Al posto di valutare Bitcoin con il paradigma degli equity o degli asset rischiosi, risulta più utile confrontarlo direttamente con l’oro. La questione centrale diventa quindi se il premio monetario di Bitcoin rispetto all’oro sia troppo basso o troppo alto rispetto al contesto macroeconomico.
Il modello Bitcoin in Gold (BiG) cerca di quantificare questa differenza. Al 31 marzo 2026 il rapporto reale bitcoin/oro è pari a 15,6, mentre il valore equo stimato dal modello è 21,1: il divario suggerisce che Bitcoin risulta circa il 26% sottovalutato rispetto all’oro.
Questa discrepanza riflette gli input macro inseriti nel modello e il diverso grado di reattività ai fattori economici: Bitcoin tende a sovraperformare quando i rendimenti reali calano o la liquidità si allenta; l’oro prende il sopravvento in fasi di rafforzamento del dollaro o di risk-off; aspettative d’inflazione crescenti supportano in genere prima l’oro.
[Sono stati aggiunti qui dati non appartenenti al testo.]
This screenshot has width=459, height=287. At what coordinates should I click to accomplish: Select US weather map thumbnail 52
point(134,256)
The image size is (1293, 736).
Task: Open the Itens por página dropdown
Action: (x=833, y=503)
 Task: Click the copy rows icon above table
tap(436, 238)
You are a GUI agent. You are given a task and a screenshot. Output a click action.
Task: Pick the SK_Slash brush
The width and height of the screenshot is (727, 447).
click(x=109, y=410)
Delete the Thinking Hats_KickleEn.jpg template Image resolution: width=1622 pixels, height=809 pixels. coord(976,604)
Lo scenario macro attuale indica che il rapporto bitcoin/oro dovrebbe essere più alto dell’osservato. Il modello assegna le maggiori probabilità a tre scenari per i prossimi 12 mesi: assenza di shock con graduale convergenza verso il fair value; shock inflazionistico con leadership iniziale dell’oro e recupero successivo di Bitcoin; e un episodio di risk-off con un dollaro più forte che favorisce l’oro.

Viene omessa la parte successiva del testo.